Sal's second guest, trumpeter Randy Brecker, is anything but under-represented in record shop racks. Instead, he keeps up the busiest schedule of studio dates of any member of the New York local (check out Stash ST245 Corky Hale - Harp Beat for further details). Salvador first worked with Brecker on a Concert In the Park several years back and now relishes the long-awaited opportunity to share a mike with him. Says Sal, "Randy just tears your heart out, he's so soulful." In selecting his sideman sessions, Randy gives equal time to jazz (with Horace Silver and the Jones-Lewis Orchestra) and rock (with Blood, Sweat and Tears), while on his own Brecker Brothers Band albums he goes after a fusing of the two musics. "As a rock musician, you feel like a star," he once said, "As a jazz musician, you feel like yourself."

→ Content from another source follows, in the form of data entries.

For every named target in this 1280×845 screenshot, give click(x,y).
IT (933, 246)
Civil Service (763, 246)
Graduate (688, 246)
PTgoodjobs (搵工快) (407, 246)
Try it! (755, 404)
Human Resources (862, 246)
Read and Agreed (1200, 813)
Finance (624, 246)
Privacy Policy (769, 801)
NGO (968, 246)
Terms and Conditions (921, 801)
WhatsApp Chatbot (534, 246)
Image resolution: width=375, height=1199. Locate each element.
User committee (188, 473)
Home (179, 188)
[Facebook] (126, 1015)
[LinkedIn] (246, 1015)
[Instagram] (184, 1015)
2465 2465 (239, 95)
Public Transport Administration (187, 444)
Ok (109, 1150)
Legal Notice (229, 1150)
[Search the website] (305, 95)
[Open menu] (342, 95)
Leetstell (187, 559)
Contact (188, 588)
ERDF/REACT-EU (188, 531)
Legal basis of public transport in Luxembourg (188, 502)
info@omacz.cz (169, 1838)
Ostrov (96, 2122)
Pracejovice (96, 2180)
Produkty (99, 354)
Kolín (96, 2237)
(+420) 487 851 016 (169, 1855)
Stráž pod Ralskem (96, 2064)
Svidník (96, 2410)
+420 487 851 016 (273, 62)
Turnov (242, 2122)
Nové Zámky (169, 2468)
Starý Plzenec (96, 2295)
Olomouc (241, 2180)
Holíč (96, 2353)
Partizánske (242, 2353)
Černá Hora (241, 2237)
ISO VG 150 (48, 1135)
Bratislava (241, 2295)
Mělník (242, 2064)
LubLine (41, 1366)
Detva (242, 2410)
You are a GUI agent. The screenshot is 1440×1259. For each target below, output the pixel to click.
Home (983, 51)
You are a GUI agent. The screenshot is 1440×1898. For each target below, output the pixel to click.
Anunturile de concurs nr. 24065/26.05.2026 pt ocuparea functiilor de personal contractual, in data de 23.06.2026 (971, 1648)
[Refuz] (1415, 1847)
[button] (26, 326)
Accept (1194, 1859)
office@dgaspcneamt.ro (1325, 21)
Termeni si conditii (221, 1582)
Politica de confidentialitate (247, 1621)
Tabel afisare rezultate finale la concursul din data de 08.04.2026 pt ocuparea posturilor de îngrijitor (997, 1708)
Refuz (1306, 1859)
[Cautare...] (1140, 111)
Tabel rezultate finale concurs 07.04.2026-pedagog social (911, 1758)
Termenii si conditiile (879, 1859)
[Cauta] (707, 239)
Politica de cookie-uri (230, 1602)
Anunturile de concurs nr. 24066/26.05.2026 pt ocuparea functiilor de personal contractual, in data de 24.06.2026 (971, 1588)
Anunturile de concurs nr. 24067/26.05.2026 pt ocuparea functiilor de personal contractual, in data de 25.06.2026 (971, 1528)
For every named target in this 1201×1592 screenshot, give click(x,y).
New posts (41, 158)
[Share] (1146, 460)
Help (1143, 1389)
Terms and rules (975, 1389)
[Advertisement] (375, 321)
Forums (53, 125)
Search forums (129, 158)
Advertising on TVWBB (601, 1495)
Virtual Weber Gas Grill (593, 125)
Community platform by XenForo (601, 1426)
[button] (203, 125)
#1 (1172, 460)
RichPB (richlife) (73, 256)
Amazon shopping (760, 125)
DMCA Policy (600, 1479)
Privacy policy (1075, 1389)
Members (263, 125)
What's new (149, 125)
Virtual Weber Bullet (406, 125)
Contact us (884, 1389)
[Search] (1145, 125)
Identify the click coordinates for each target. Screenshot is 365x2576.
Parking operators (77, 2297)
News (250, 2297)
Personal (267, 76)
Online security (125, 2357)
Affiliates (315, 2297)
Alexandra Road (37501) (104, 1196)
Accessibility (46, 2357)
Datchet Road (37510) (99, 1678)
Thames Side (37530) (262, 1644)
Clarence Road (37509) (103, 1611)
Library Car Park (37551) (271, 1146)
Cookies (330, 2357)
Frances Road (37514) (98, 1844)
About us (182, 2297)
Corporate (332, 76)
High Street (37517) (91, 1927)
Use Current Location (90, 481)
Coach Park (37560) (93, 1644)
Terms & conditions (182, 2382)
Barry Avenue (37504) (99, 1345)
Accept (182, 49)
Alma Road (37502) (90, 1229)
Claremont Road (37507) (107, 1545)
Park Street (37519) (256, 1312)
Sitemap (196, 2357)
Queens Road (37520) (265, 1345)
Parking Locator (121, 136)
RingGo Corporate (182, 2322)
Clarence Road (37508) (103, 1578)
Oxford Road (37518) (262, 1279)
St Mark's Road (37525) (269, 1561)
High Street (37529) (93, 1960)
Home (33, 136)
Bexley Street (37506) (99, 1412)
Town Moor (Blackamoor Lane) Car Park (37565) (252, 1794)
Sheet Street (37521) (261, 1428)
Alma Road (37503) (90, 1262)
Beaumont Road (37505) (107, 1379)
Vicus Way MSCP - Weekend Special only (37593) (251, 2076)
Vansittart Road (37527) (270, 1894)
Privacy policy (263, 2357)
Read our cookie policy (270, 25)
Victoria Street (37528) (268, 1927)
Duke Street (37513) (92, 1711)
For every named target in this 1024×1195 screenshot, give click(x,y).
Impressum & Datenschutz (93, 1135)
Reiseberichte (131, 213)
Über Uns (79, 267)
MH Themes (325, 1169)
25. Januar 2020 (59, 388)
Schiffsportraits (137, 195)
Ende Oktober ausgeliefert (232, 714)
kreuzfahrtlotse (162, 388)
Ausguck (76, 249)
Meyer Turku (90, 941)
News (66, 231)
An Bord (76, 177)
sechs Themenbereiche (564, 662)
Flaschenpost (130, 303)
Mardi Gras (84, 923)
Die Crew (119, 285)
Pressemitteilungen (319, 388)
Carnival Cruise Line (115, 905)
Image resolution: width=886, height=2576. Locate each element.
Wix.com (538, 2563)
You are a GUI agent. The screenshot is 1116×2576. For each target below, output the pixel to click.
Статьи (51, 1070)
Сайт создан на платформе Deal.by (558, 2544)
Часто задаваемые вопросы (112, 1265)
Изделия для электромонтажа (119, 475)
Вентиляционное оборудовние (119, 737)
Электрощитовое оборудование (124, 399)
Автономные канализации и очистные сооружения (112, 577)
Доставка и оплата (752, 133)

For Salvador Plays Mulligan the leader dug into his files and came up with a program that is strictly-from-Mulligan. Of the quartet numbers, "Lime Light," does more stomping than it's balladic title suggests. Mazzaroppi and Johnson solo before Sal takes over, alternating single notes with chords and embellishments with non-thematic lines. Mulligan originally conceived "Five Brothers" for a quintet of Lestorian tenors, but here it's Sal all the way, save for a brief entrance by Gary and a trade of fours with Butch. Sal and Paul climax "Elevation," a piece of straight bebop, with a chase chorus.

Everyone gets a chance to wail on the sextet selections. "Bernie's Tune" - an obvious though effective dedication to producer Bernard Brightman (as it was on The Incredible Ira Sullivan, ST208) - has been associated with Mulligan for so long that, like Miles David and "Walkin'," it's hard to believe that he didn't write it. Brignola swings with a vengeance here, both on his solo and on a round of fours with Randy and Butch. "Walkin' Shoes," the most famous example of Mulligan's music, was recorded definitively by both the Mulligan Quar- and Ten- Tets and also lyricized by Mel Torme. Brecker offers the free-est solo of the date, and, in an Ellington quote, Sal begins to see the light. He also squeezes "I Wish I Were In Love Again" into "Line For Lyons," while Brecker invokes the most satisfying of Mulligan's collaborators, Chet Baker. Brecker also joins forces with the quartet for a poignant reading of Mulligan's 1980 homage piece, "Song For Stray Horn."

Returning to the hornless quartet, Sal contributes one of his loveliest solos on record to "Walk On The Water," a 1980 Grammy-winning vehicle for Mulligan's other axe, the soprano sax. "When I first heard this waltz," says Sal, "it knocked me out. It proves that Gerry's the kind of a guy that's always modernizing, always growing."

The same point, needless to say, also applies to Salvador. It was mentioned at the outset that jazzmen have been playing Mulligan's music for a long time. If he keeps writing them like this, there's good reason to suspect that people -and Sal Salvador in particular - will be playing Mulligan's music for a good many years to come.